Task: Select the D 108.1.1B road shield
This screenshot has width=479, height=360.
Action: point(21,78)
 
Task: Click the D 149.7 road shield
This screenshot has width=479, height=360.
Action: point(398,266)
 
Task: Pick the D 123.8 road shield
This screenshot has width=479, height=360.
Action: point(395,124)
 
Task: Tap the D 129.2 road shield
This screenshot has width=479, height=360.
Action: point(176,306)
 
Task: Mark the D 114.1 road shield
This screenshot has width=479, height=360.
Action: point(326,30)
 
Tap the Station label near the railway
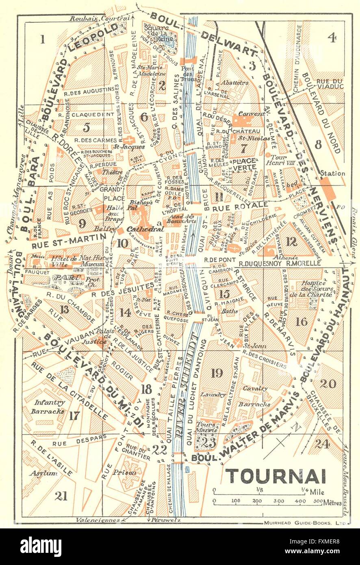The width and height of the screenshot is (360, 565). click(332, 174)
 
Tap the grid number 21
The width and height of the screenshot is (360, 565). click(62, 495)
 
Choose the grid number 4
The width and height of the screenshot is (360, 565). click(332, 38)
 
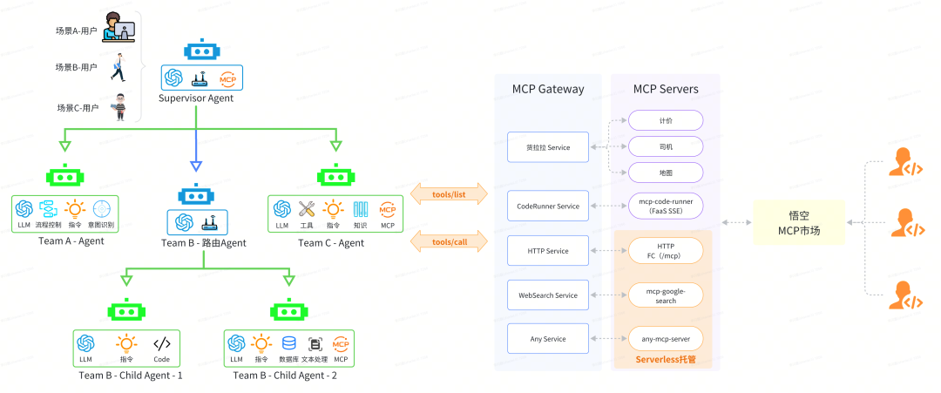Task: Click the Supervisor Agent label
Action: (x=196, y=98)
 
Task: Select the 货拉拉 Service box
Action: (x=547, y=147)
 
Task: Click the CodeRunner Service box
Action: (x=547, y=207)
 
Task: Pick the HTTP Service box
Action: (x=547, y=251)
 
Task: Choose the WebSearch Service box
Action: (x=547, y=295)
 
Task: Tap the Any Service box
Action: (x=547, y=339)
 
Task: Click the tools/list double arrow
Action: (x=448, y=194)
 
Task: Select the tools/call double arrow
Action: (x=448, y=241)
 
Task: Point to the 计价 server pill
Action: (x=665, y=119)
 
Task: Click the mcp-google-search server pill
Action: (x=665, y=295)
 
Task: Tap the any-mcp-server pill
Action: (x=665, y=339)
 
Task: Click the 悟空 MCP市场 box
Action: (x=799, y=223)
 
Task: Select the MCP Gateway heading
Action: (x=547, y=89)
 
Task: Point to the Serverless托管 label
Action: (x=665, y=359)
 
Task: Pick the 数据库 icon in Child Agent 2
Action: (x=288, y=343)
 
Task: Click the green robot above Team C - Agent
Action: (x=335, y=176)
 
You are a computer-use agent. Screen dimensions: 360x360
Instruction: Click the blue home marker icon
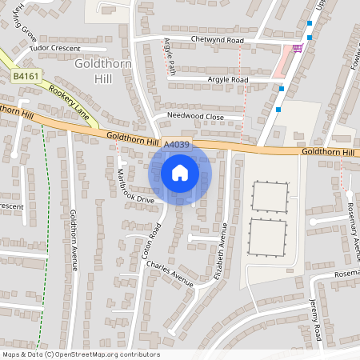pyautogui.click(x=180, y=172)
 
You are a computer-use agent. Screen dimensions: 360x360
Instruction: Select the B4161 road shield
pyautogui.click(x=25, y=76)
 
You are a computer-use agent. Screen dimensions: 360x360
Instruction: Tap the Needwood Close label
pyautogui.click(x=195, y=116)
- - - -
Consignes de l'exercice → Présentez toutes les lignes des items ci-dessus sous forme de liste numérotée, sans les lignes vides. Laissez les images hors de la réponse.

La solution →
1. Task: Select the D 108.1.1B road shield
2. This screenshot has width=479, height=360.
3. Action: point(21,78)
4. Task: Click the D 149.7 road shield
5. This screenshot has width=479, height=360.
6. Action: point(398,266)
7. Task: Pick the D 123.8 road shield
8. This screenshot has width=479, height=360.
9. Action: point(395,124)
10. Task: Tap the D 129.2 road shield
11. This screenshot has width=479, height=360.
12. Action: point(176,306)
13. Task: Mark the D 114.1 road shield
14. This screenshot has width=479, height=360.
15. Action: point(326,30)
16. Tap the Station label near the railway
17. The width and height of the screenshot is (360, 565). click(332, 174)
18. Tap the grid number 21
19. The width and height of the screenshot is (360, 565). click(62, 495)
20. Choose the grid number 4
21. The width and height of the screenshot is (360, 565). click(332, 38)
22. Task: Click the Supervisor Agent label
23. Action: (x=196, y=98)
24. Task: Select the 货拉拉 Service box
25. Action: (x=547, y=147)
26. Task: Click the CodeRunner Service box
27. Action: (x=547, y=207)
28. Task: Pick the HTTP Service box
29. Action: (x=547, y=251)
30. Task: Choose the WebSearch Service box
31. Action: (x=547, y=295)
32. Task: Tap the Any Service box
33. Action: (x=547, y=339)
34. Task: Click the tools/list double arrow
35. Action: (x=448, y=194)
36. Task: Select the tools/call double arrow
37. Action: (x=448, y=241)
38. Task: Point to the 计价 server pill
39. Action: (x=665, y=119)
40. Task: Click the mcp-google-search server pill
41. Action: (x=665, y=295)
42. Task: Tap the any-mcp-server pill
43. Action: (x=665, y=339)
44. Task: Click the 悟空 MCP市场 box
45. Action: (x=799, y=223)
46. Task: Select the MCP Gateway heading
47. Action: (x=547, y=89)
48. Task: Point to the Serverless托管 label
49. Action: (x=665, y=359)
50. Task: Pick the 数据库 icon in Child Agent 2
51. Action: (x=288, y=343)
52. Task: Click the green robot above Team C - Agent
53. Action: (x=335, y=176)
54. You are a computer-use agent. Screen dimensions: 360x360
55. Instruction: Click the blue home marker icon
56. pyautogui.click(x=180, y=172)
57. You are a computer-use agent. Screen dimensions: 360x360
58. Instruction: Select the B4161 road shield
59. pyautogui.click(x=25, y=76)
60. You are a computer-use agent. Screen dimensions: 360x360
61. Instruction: Tap the Needwood Close label
62. pyautogui.click(x=195, y=116)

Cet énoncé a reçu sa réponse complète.